The principals we follow are:
- Every entity in the LINCS triplestore has one primary URI that acts as the identifier to represent that real-world concept.
- We try to consistently use the same URI for the same entity across all datasets.
- This requires incoming datasets to match entities against datasets already in LINCS and prioritize the URIs that LINCS is already using.
- Each entity can have many owl:sameAs relationships to connect it to additional equivalent URIs from other sources
One of the benefits of the LINCS knowledge graph is that our contributing datasets contain obscure entities that are not well represented elsewhere online.

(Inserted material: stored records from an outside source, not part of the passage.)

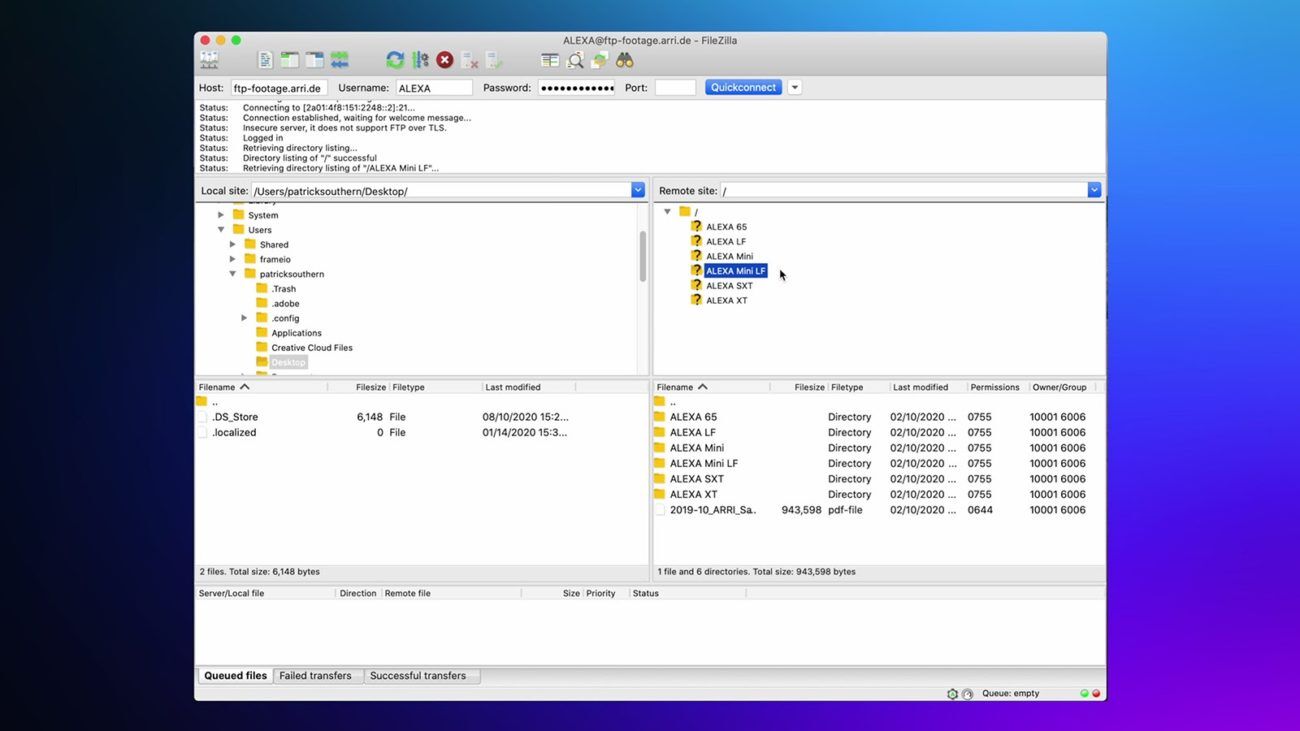Toggle the transfer queue display
This screenshot has height=731, width=1300.
coord(340,61)
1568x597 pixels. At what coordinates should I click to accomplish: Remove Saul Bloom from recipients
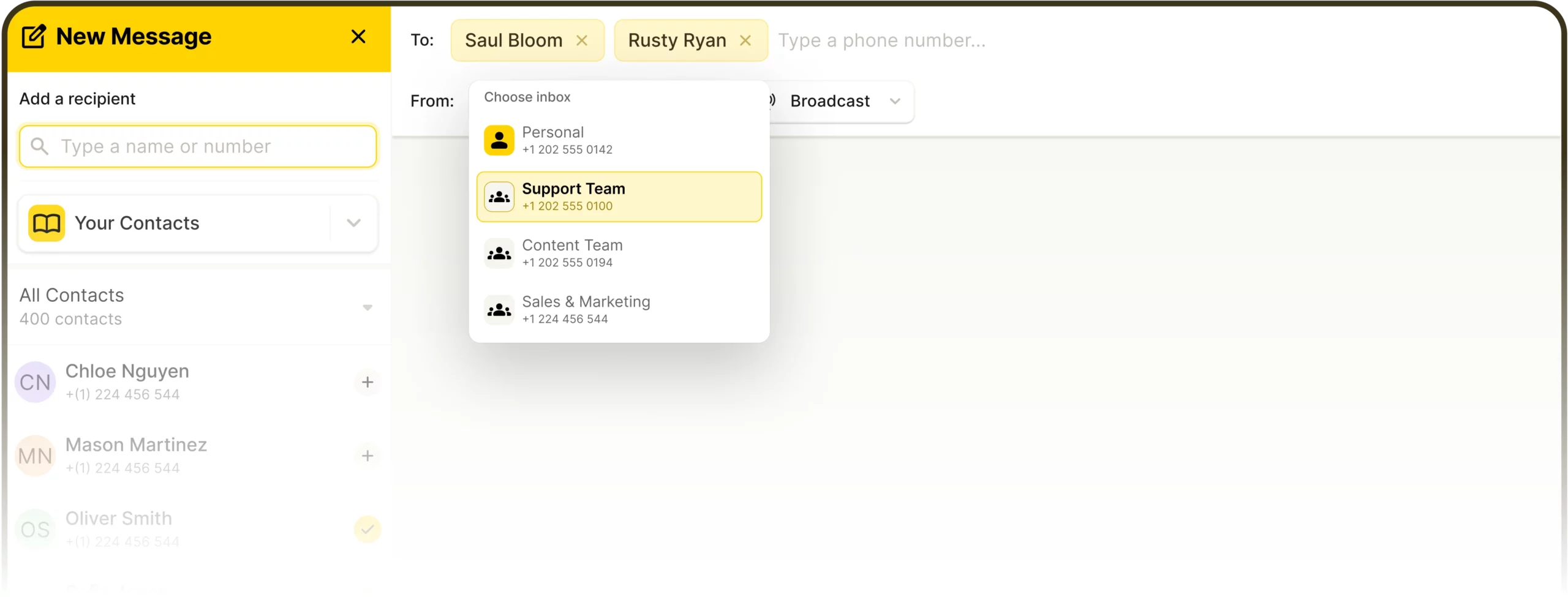click(x=582, y=40)
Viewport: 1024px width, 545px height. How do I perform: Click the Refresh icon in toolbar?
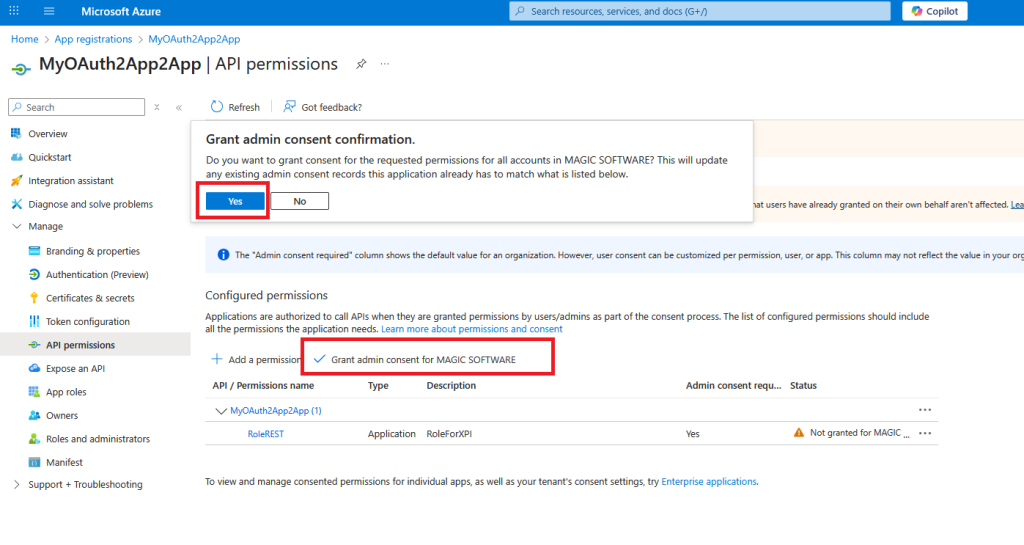click(217, 107)
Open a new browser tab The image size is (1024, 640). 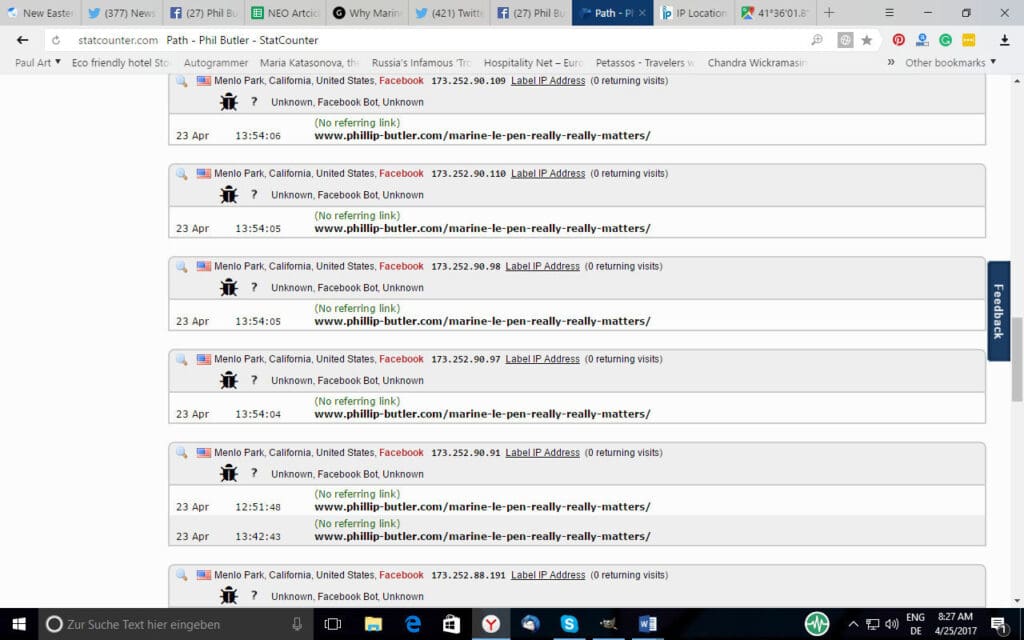point(829,13)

However, this creates a challenge for entity matching as we often cannot find external URIs for entities. In these cases, projects who have the capacity to do so will mint URIs using project specific namespace. As a final option, LINCS will mint URIs using the namespace http://id.lincsproject.ca/
.
Basically any named thing in your data should be matched to an entity so that we can represent it with a URI. A few examples of things we would try to do entity matching for include:
- People
- Places
- Companies
- Specific objects
- Categories of objects
- Creative works
- Materials
- Abstract concepts
- Political movements
Choosing a Source
LINCS has a selection of LOD sources—or authority files—that we tend to use. Here is a description of what we like about each of our most commonly used sources and details of where it fits in our order of preference. However, each project has its own priorities that may impact a different order of preference. The domain of your data will impact this as well. We suggest that before you start matching entities, you investigate the authority files of interest to ensure you are comfortable connecting your data to that source. You should also look for domain specific sources not listed here.
DBpedia
DBpedia is a good source for entities that are notable enough to have Wikipedia pages. We tend to use Wikidata before DBpedia when the same entity is in both.
GeoNames
GeoNames is our first choice source for modern geographic locations. If you cannot find a location in GeoNames then, in order of LINCS preference, try Getty TGN, VIAF, or Wikidata.
Getty
There are 4 separate datasets in Getty that you can search through for different types of entities:
- Art and Architecture Thesaurus (AAT)
- Union List of Artist Names (ULAN)
- Getty Thesaurus of Geographic Names (TGN)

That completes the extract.